Reportase Webinar
Serial Forum Kebijakan JKN: Mengevaluasi UU SJSN
dan UU BPJS berdasarkan Bukti
Yogyakarta, 18 Juni 2020
Pusat Kebijakan dan Manajemen Kesehatan (PKMK) FK-KMK Universitas Gadjah Mada (UGM) menggelar Webinar Series 1 “Mengevaluasi UU SJSN dan UU BPJS Berdasarkan Bukti”. Webinar ini dilaksanakan pada Senin (18/06) pukul 13.00-15.00 WIB. Topik kegiatan hari ini adalah “Implikasi Perpres 64/2020: Apakah Kelas Standar Dapat Menjadi Solusi Untuk JKN yang Berkelanjutan dan Adil” yang disampaikan oleh Peneliti JKN PKMK FK-KMK UGM,
- Faozi Kurniawan
- Prof. Laksono Trisnantoro, Pengamat Kebijakan JKN FK-KMK UGM.
Pembahas pada pertemuan ini adalah
- Ronald Yusuf dari Badan Kebijakan Fiskal, Kementerian Keuangan
- Heni Wahyuni, dari Fakultas Ekonomi dan Bisnis UGM
- Dini Pramita, Pimpinan Proyek Investigasi BPJS Kesehatan dari Majalah TEMPO.
Pengantar
Kegiatan ini dimulai dengan pengantar dari Prof. dr. Laksono Trisnantoro, MSc., PhD selaku Koordinator menyampaikan bahwa sejak tahun 2014 PKMK FK-KMK UGM telah melakukan penelitian evaluasi dan monitor kebijakan jaminan kesehatan nasional (JKN) yang intinya kebijakan JKN bisa dilihat efektifitasnya dalam Tata- kelola, Equity dan Mutu di 13 provinsi bersama 16 perguruan tinggi, serta menggunakan sistem data Dashboard Sistem Kesehatan (DaSK). Ketiga topik ini sesuai dengan peta jalan dan undang-undang dimana masalah ekuitas dan akses terhadap mutu sangat ditekankan dalam UU SJSN. PKMK FK-KMK UGM sebagai lembaga independen di luar pemerintahan berusaha memberikan penilaian dan rekomendasi yang sifatnya independen untuk perbaikan kebijakan JKN di UU SJSN.

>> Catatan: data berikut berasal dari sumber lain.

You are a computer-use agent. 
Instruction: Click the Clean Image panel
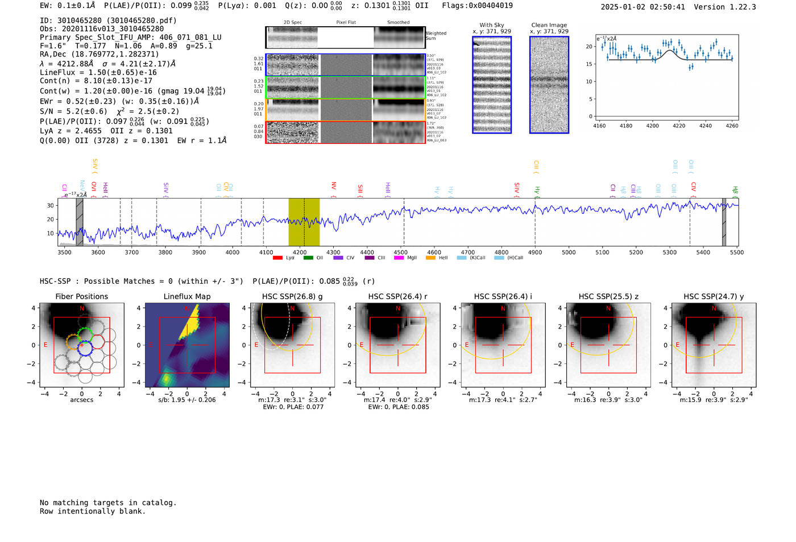(x=549, y=85)
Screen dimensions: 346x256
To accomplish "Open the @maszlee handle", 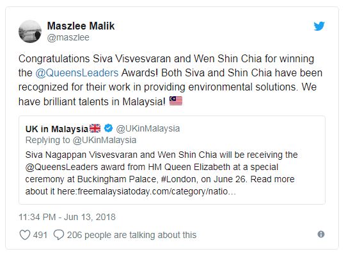I will (x=68, y=37).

PKMK telah memonitoring dan evaluasi pelaksanaan JKN sejak tahun 2014 dimana kasus defisit BPJS menjadi salah satu perhatian PKMK UGM. Sejak awal segmen peserta PBPU sudah mengalami defisit yang luar biasa. Pemantauan oleh UGM di 3 tahun pertama berjalannya JKN ditemukan segmen PBI APBN, PPU (Pemerintah), PPU (Swasta) mengalami surplus, sedangkan PBI APBD, Bukan Pekerja dan PBPU mengalami defisit. Secara keseluruhan hasil tata kelola, equity dan mutu belum seperti yang diharapkan oleh UU SJSN dan UU BPJS serta UUD 1945 sehingga hal ini mengindikasikan sudah saatnya UU SJSN dan UU BPJS di review.

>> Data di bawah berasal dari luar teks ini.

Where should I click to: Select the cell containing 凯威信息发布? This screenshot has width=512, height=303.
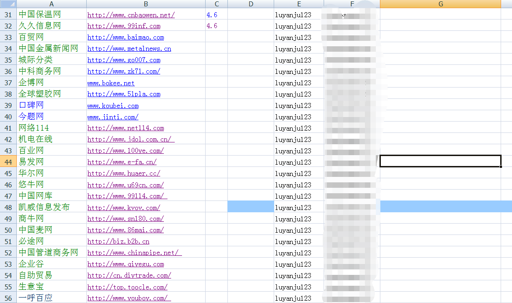44,207
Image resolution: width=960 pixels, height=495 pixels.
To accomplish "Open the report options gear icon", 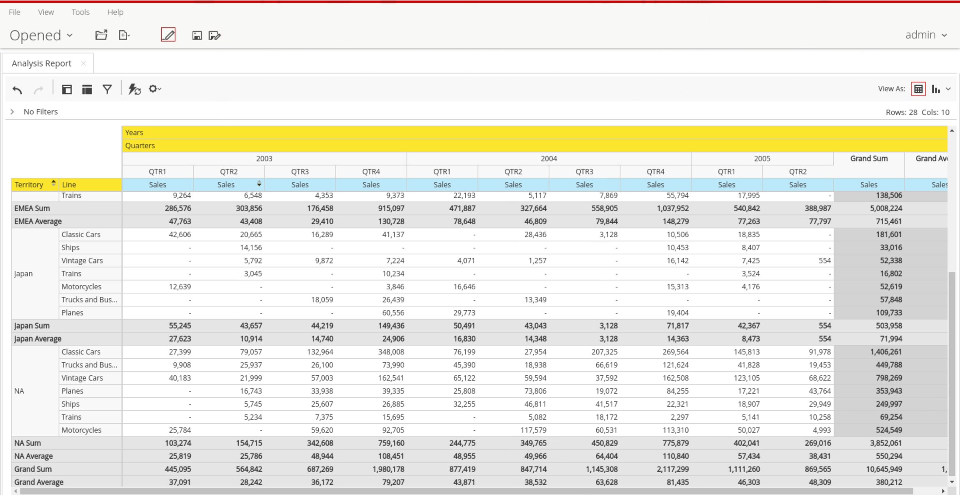I will (155, 89).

Sesi Presentasi: Implikasi Perpres 64/2020
Sesi berikutnya paparan dari narasumber, Muhammad Faozi Kurniawan selaku Peneliti JKN PKMK FK-KMK UGM menyampaikan dari 2014 hingga sekarang, BPJS masih mengalami defisit BPJS Kesehatan karena tidak adanya keseimbangan antara iuran dan beban pelayanan kesehatan. Segmen peserta PBI APBD, Bukan Pekerja dan PBPU terus mengalami defisit sejak berjalannya JKN. Untuk mengatasi defisit, pemerintah menerbitkan Perpres Nomor 64 tahun 2020. PKMK UGM membuat proyeksi defisit berdasarkan Perpres Nomor 64 tahun 2020 dimana hasilnya jika kolektibilitas dan klaim ratio pada semua segmen baik PBI APBD, Bukan Pekerja dan PBPU dapat dikendalikan maka akan terjadi surplus dan dapat digunakan untuk pemberian kompensasi bagi daerah yang membutuhkan.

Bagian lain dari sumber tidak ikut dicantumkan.